Pouco tempo depois, quando os nervos se acalmam, Nicolas comunica no microfone para os presentes: - A reunião será adiada para após o almoço, uma hora antes do treino. Estão, por hora, dispensados. – ele mira diretamente os dois pilotos – Recomponham-se cavalheiros, espero que a situação esteja resolvida até lá.

O primeiro a sair da sala é Petrov, acompanhado de alguns dos integrantes da Alfa Toro em passadas pesadas.

Liza olha na direção de Max, a quem é inevitavelmente encarado por rostos desgostosos e automaticamente recriminado pelo grupo.

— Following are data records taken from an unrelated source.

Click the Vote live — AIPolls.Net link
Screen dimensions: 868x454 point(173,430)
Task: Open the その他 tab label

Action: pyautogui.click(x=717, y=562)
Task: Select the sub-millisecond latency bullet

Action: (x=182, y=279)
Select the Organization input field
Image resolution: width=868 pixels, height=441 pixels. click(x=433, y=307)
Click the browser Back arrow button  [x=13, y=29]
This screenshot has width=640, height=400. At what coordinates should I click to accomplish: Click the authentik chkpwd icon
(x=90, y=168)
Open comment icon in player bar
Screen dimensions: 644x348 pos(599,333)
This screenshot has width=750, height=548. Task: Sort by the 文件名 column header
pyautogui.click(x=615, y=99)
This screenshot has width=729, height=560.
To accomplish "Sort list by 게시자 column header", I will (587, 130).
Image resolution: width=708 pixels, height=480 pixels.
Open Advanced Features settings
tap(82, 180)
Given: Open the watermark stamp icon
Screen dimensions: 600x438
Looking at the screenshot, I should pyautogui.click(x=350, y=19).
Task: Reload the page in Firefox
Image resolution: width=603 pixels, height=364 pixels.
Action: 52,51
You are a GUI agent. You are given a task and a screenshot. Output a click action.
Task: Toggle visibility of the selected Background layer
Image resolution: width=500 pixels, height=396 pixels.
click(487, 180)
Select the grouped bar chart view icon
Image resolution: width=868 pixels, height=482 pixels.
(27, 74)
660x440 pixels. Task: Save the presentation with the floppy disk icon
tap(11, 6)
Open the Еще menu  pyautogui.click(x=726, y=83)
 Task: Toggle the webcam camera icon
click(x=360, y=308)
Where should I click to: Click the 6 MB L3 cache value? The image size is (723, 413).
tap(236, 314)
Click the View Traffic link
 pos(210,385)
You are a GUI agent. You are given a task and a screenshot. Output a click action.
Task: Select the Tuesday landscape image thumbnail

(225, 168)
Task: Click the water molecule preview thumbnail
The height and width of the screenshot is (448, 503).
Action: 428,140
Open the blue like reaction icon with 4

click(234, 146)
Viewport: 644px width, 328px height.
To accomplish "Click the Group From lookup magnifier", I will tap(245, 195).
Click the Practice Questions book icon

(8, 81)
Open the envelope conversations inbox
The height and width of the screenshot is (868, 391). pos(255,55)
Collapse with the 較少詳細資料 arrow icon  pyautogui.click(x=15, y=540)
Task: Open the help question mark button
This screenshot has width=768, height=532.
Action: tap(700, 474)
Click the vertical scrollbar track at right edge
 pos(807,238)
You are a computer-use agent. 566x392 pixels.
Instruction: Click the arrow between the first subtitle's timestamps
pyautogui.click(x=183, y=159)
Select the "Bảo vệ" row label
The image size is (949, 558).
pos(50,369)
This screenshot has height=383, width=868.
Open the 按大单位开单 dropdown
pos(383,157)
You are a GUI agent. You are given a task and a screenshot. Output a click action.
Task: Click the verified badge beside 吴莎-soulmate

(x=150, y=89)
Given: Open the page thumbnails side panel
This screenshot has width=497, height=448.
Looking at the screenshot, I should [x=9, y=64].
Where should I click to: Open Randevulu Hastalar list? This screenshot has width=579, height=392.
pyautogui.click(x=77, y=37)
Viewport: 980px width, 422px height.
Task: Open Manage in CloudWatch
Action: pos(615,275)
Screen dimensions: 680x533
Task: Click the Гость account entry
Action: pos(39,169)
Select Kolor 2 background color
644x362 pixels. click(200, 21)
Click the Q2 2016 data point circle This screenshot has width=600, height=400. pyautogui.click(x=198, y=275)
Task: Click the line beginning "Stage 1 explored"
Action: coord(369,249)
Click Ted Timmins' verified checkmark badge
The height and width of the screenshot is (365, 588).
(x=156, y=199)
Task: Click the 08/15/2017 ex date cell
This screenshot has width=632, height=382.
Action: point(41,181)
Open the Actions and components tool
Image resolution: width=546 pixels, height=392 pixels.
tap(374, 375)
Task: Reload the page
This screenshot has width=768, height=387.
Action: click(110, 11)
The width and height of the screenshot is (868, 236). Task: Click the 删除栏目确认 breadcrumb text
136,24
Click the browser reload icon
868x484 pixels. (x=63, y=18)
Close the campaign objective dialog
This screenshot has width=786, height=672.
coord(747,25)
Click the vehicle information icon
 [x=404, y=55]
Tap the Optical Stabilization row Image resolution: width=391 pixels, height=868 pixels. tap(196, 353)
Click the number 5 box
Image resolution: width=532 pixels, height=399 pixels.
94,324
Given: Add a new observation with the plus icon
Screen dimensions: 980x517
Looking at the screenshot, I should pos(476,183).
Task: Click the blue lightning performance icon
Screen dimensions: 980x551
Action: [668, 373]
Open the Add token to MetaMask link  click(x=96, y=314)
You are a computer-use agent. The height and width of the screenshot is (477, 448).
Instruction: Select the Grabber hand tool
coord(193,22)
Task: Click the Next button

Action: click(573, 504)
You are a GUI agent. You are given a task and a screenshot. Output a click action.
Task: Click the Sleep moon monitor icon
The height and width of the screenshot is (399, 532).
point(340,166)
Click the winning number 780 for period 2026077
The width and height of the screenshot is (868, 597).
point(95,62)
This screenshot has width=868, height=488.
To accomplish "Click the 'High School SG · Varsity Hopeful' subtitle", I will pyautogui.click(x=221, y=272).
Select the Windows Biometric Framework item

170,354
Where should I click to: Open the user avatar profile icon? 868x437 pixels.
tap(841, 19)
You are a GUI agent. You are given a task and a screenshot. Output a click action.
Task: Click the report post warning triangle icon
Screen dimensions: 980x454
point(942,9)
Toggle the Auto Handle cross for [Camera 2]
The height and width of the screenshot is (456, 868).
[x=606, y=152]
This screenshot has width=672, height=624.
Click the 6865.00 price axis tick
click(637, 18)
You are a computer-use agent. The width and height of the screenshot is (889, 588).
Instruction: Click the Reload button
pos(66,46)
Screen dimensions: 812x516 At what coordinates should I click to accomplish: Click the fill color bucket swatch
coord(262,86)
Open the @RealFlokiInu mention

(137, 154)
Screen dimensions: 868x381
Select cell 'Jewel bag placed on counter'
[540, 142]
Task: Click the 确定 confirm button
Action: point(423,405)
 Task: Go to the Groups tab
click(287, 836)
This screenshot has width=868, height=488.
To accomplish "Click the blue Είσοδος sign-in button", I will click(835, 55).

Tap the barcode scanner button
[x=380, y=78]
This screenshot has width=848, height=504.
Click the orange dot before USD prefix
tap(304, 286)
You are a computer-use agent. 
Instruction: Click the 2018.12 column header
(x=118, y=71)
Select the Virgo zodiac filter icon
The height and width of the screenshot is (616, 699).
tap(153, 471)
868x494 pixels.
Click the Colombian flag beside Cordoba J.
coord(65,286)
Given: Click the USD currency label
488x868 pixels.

Ele suspira pesadamente, sopra uma despedida inaudível à própria equipe e se retira da sala.

Sozinho.

Não vou me sentir culpada por isso, Liza pensa ao cruzar os braços.

(...)

Eliza nunca antes havia realmente reparado em Max Vandemanen fora das pistas, por isso não saberia dizer se ele sempre fora tratado com tamanha inferioridade como naquele dia.

Ela queria acreditar que não fora devido o acontecimento revelador de mais cedo, mas estaria só tentando enganar a si mesma.

Por mais que o rapaz fosse insuportável de tão arrogante, prepotente, extremamente implicante, competitivo, hipócrita e tinha causado a maior desgraça na vida da pilota, seu coração mole não evitou sentir compaixão pela situação decadente do holandês, que estava em plena cinco horas da tarde sentado no balcão do luxuoso bar do hotel bebendo whisky puro sozinho.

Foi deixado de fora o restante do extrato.